(PROBLEM DESCRIPTION): Pull every line of the records below out word for word, omitting the pictures.

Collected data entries
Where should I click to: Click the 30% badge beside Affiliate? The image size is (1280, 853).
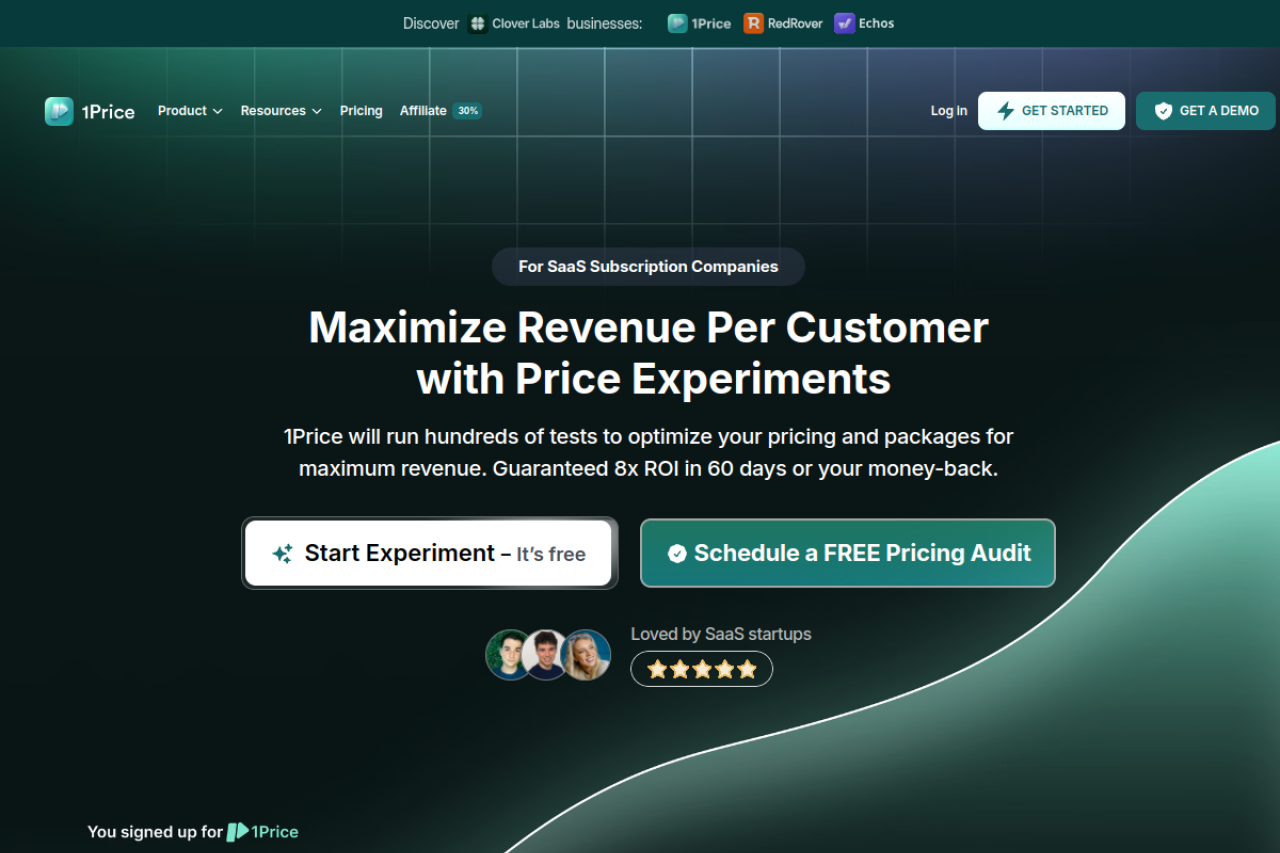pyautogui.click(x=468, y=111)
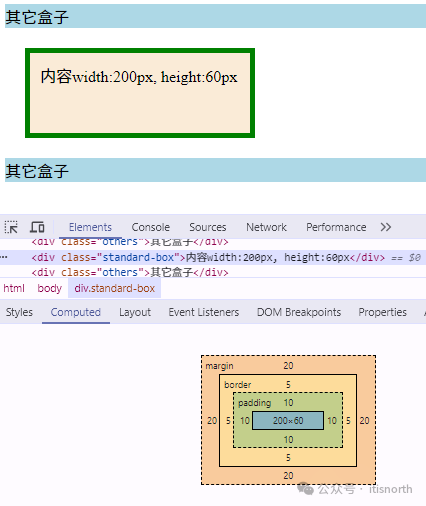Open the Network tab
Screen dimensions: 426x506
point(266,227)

(CORRECT RESPONSE):
Where should I click to: Click the 30% badge beside Affiliate? The image size is (1280, 853).
pyautogui.click(x=468, y=111)
Open the Network tab
Screen dimensions: 426x506
point(266,227)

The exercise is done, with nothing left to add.